To keep testing safe for our users, please:

  • Only test against your own accounts and data. Do not access, modify, or exfiltrate other users' data.
  • Do not run denial-of-service attacks, spam, or large-scale automated scanning that could degrade the service for others.
  • Do not use social engineering, physical attacks, or attacks against our staff or vendors.
  • Stop and report as soon as you've demonstrated a vulnerability — you don't need to prove impact by pivoting further.

Our commitments to you

When you report in good faith under these rules, we commit to:

  • Acknowledge your report within a few business days.
  • Investigate and keep you updated on our assessment and remediation timeline.
  • Not pursue legal action against good-faith research that follows this policy.
  • Credit you (with your permission) once the issue is resolved, if you'd like recognition.

Incident response

If a security incident affects user data, we commit to:

  • Contain and investigate promptly using our logs and monitoring.
  • Notify affected users and institutional customers as required by law and by our agreements, with the facts as we understand them and the steps we're taking.
  • Remediate the root cause and apply preventive measures.

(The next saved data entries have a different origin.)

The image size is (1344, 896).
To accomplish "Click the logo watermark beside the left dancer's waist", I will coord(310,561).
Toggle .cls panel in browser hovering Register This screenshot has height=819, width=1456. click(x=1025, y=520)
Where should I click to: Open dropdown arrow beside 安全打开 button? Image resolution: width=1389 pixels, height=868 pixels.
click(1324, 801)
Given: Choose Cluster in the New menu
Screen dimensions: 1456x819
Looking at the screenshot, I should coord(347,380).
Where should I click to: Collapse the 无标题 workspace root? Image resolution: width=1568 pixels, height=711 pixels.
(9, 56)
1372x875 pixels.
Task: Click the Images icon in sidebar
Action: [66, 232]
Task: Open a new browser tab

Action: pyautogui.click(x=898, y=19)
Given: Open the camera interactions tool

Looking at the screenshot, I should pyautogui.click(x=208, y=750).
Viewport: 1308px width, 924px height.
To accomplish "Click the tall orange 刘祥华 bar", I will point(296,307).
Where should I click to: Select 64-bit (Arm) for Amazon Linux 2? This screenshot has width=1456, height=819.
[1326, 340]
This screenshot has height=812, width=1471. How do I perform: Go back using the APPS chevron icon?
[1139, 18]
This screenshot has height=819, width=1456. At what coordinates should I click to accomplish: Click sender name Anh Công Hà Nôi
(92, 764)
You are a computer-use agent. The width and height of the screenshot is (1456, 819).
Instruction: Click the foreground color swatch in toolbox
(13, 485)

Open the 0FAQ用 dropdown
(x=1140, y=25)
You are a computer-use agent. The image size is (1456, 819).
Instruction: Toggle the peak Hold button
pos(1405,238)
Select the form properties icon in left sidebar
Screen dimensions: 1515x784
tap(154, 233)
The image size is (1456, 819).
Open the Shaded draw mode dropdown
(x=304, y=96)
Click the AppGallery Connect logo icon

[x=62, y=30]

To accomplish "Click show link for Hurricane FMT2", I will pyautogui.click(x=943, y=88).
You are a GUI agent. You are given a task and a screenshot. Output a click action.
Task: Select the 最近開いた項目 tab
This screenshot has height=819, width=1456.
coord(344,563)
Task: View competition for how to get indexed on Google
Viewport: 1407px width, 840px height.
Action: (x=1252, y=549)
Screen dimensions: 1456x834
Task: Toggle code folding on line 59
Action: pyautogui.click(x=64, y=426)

Institutional customers under a signed agreement receive incident-notification terms (including timelines and points of contact) as part of that agreement.

Scope

In scope: the Twinbook web and mobile apps, the Twinbook API, and our admin surface. Out of scope: third-party services we rely on (report those to the respective provider — see Subprocessors), and findings that require a compromised device or already-privileged account.

Thank you for helping keep Twinbook and its learners safe.